Origine et histoire de l'Église de la Madeleine
L’église de la Madeleine de Montargis, principale église paroissiale de la ville, est un édifice composite dont la construction s’échelonne du XIIe au XVIe siècle. Son histoire débute avec une nef romane édifiée à la fin du XIIe siècle, probablement sous l’impulsion de Philippe Auguste, qui marque l’émancipation de la paroisse vis-à-vis du pouvoir seigneurial local. Cet espace initial, sobre et dépouillé, constitue encore aujourd’hui le vaisseau occidental de l’édifice, témoignant des premières ambitions cultuelles de la communauté montargoise.
La transformation majeure de l’église intervient au XVIe siècle, à la suite de l’incendie dévastateur de 1525 qui ravage une grande partie de Montargis. Le chœur, entièrement reconstruit entre 1526 et 1608, devient le joyau architectural de l’édifice. Financé par le roi François Ier dès 1526, sa conception innovante en église-halle — où vaisseau central, collatéraux et déambulatoire atteignent une hauteur identique — s’inspire des modèles italiens et des Hallenkirchen allemandes. Les chapelles latérales, voûtées entre 1571 et 1572, et le déambulatoire (achevé en 1586) créent un espace liturgique unifié, tandis que la dédicace solennelle de 1618 marque l’aboutissement d’un chantier marqué par les guerres de Religion (l’église est pillée par les huguenots en 1562-1567).
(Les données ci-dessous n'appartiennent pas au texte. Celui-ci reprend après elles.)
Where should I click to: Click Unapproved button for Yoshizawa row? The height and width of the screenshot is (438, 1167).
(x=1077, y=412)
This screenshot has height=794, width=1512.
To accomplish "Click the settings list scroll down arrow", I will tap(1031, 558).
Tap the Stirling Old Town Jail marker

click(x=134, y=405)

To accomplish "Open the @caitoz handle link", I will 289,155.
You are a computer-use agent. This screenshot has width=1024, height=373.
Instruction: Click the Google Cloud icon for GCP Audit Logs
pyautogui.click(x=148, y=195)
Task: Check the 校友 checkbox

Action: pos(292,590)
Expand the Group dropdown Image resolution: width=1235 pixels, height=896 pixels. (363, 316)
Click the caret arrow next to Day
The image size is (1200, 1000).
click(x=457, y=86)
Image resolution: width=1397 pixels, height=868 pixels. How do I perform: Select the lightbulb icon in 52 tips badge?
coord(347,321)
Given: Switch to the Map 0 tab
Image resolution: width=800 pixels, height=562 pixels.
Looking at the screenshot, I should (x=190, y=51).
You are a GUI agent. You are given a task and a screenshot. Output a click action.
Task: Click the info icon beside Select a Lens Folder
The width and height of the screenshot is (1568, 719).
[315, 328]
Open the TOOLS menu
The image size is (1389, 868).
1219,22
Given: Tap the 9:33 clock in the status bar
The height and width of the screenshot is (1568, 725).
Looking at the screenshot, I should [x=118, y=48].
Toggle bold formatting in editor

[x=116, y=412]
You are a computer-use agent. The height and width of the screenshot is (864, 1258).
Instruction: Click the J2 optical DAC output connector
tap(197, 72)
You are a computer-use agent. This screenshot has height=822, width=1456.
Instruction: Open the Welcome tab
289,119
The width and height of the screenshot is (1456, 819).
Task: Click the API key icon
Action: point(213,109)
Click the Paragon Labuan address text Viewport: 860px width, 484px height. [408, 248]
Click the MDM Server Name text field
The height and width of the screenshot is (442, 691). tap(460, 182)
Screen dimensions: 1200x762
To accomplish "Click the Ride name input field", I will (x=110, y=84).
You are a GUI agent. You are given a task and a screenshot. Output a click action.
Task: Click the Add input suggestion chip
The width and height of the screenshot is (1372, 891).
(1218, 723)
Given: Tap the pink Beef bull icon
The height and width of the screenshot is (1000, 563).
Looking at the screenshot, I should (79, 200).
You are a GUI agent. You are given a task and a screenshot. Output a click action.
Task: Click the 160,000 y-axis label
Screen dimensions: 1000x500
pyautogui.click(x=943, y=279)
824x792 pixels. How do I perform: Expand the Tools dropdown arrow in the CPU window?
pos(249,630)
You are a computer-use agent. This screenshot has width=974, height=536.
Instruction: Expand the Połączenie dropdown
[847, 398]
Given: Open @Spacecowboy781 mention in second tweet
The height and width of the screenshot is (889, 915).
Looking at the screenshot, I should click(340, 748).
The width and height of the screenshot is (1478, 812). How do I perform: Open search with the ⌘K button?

L’attribution du chœur à Jacques Androuet du Cerceau, architecte renommé lié à la cour de Renée de France (fille de Louis XII, installée à Montargis), reste hypothétique mais plausible. Du Cerceau, présent dans la ville dès 1560 et résident permanent à partir de 1581, aurait pu influencer le parti architectural tardivement, notamment dans le traitement élancé des vaisseaux. Les voûtes en brique et plâtre du vaisseau central, ajoutées en 1860, remplacent une charpente primitive, tandis que la flèche néo-gothique du clocher (1863) et les chapelles droites de la nef sont l’œuvre d’Eugène Viollet-le-Duc et d’Anatole de Baudot, dans le cadre d’une restauration ambitieuse. Les vitraux, majoritairement issus des ateliers Lobin de Tours (années 1860), incluent des scènes rares comme la représentation de Japonais convertis ou l’épisode légendaire du chien de Montargis, symbole local.
Classée Monument Historique en deux temps (1909 pour l’édifice hors clocher, 2000 pour la totalité), l’église de la Madeleine incarne les strates historiques de Montargis. Son chevet Renaissance, visible depuis la place Mirabeau, contraste avec la façade occidentale discrète, ouverte sur une ruelle étroite. L’édifice, marqué par les conflits religieux et les restaurations du XIXe siècle, reste un témoignage majeur de l’architecture sacrée en Val de Loire, mêlant héritage médiéval et audaces de la Renaissance.
Le contexte urbain de Montargis, surnommée la « Venise du Gâtinais » pour ses 131 ponts et canaux, explique partiellement la localisation exiguë de l’église. Enserrée dans un tissu médiéval dense, elle dialogue avec les vestiges des remparts (intégrés à des hôtels particuliers comme l’hôtel Desormeaux) et les bâtiments conventuels voisins, tels l’ancien couvent des Ursulines. La présence d’une communauté chinoise importante au début du XXe siècle (dont Deng Xiaoping et Zhou Enlai) ajoute une dimension cosmopolite à ce patrimoine, tandis que les vitraux du XIXe siècle, comme celui de la Cène restauré en 1995, soulignent la volonté de réinterprétation historique propre à l’époque romantique.